New automation strategies can transform how-and where-products are made

Companies have made great strides in improving how they design, build, and manage their product supply networks, but there have been no transformational changes to physically manufacturing products. It's time to think radically about how to manufacture in a "dark" site, where you have little to no labor.

By Bill Polk July 7, 2009

The global recession is causing manufacturers to rethink business models. Plummeting demand across virtually every industry has pushed capacity utilization rates at U.S. plants to their lowest levels since the Federal Reserve began tracking those figures in 1948.

Bill Polk

Clearly this calls for new strategies in managing production facilities. Although the automation of processes has been happening for eons, it has plateaued. Companies have made great strides in improving how they design, build, and manage their product supply networks, but there have been no transformational changes to physically manufacturing products.

It’s time to think radically about how to manufacture in a "dark" site, where you have little to no labor. It’s time to completely get rid of assembly line labor and run plants with only maintenance personnel and people who manage process controls and automation.

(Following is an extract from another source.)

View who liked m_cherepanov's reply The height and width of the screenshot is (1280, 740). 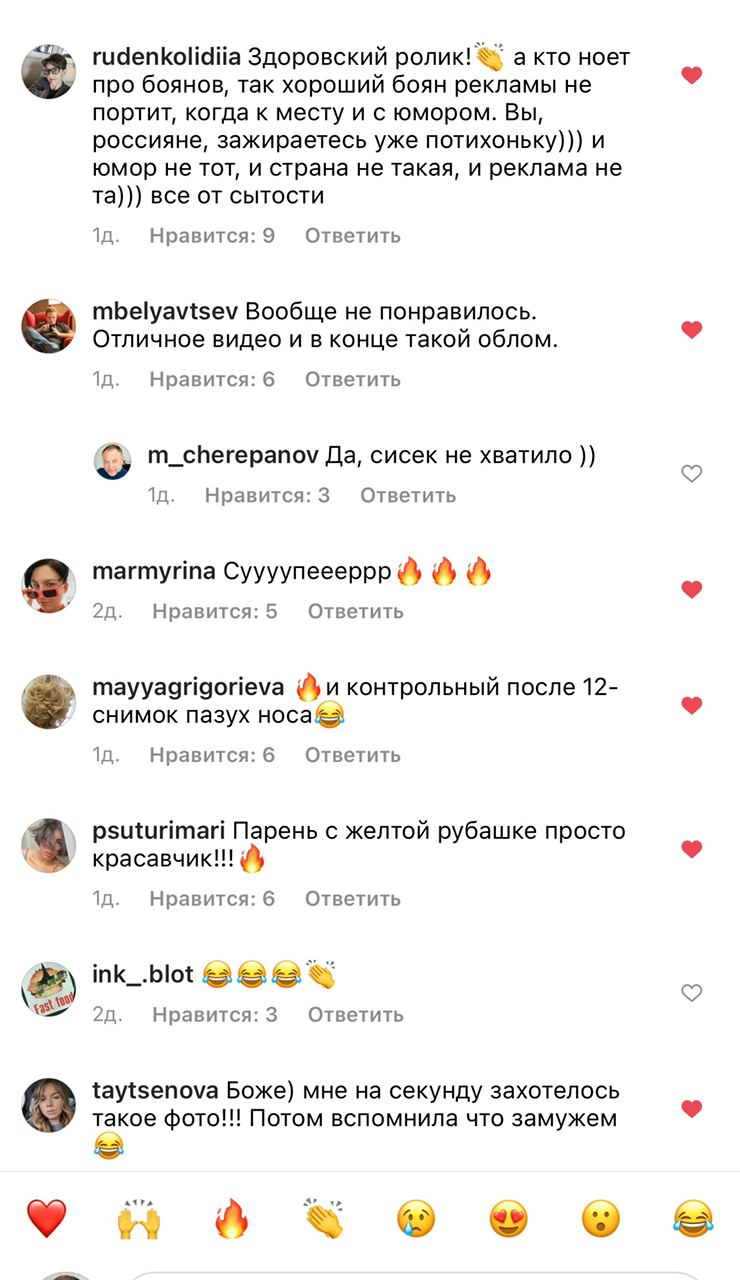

Fortunately, there are some fundamental things occurring in the development of information technology that make it possible for manufacturers to realistically consider new methods of running plants.

For instance, a large number of companies have been able to install a robust business intelligence layer. This is a product of now-mature ERP backbones from companies like SAP and Oracle that also have fully developed extensions to get real-time transactional data.

The progression has been from disintegrated shop floor manufacturing data (manufacturing intelligence) to enterprise manufacturing intelligence (EMI) to true real-time business intelligence.

This should logically lead to fewer companies operating in an "inspect and correct mode", where exception management is a primary means of delivering a perfect order versus controlling the product within the execution of the order.

In a demand-driven product supply network-where flexible manufacturing, shorter runs, and more rapid changeovers are the norm-the old way of making products must change. The leveraging of a rich business intelligence framework to help determine product non-conformance earlier in the make cycle will drive reduced costs and risks and increased opportunities for profit.

As stated earlier, external economic forces are this necessary step change. Manufacturing plants in the U.S. ran at 67.4 percent capacity in February, the lowest capacity utilization number since the Fed began tracking the figure. The U.S.GDP contracted a whopping 6.1 percent in Q1, leading to a slashing of inventories and expenditures and idled plants across every industry and geography.

These conditions are forcing companies to become flexible, lean and efficient like never before. Small, iterative continuous improvement programs won’t cut it. Manufacturing needs major breakthroughs.

Ironically, the automotive sector is the one industry one industry facing a unique opportunity in the face of the current economic downturn.

The big car companies-particularly those who will lose many of their historical self-imposed shackles through bankruptcy proceedings-have a chance of a corporate lifetime to fundamentally change how they fabricate their products.

The final driver of what should be a fundamental overhaul of manufacturing processes is renewed interest in regional manufacturing, or near shoring. Intellectual property threats, currency fluctuations, political instability, energy costs, latency of overseas shipments, and the volatility of transportation costs are all driving U.S. manufacturers to rethink their heavy reliance on globally-dispersed product supply networks.

These risks clearly have manufacturers thinking about a return to domestic manufacturing operations. Before they can make that switch, however, they must build in control systems that will enable heretofore unseen levels of flexibility and efficiency to offset higher labor costs.

Bill Polk is a research director with industry analyst firm AMR Research.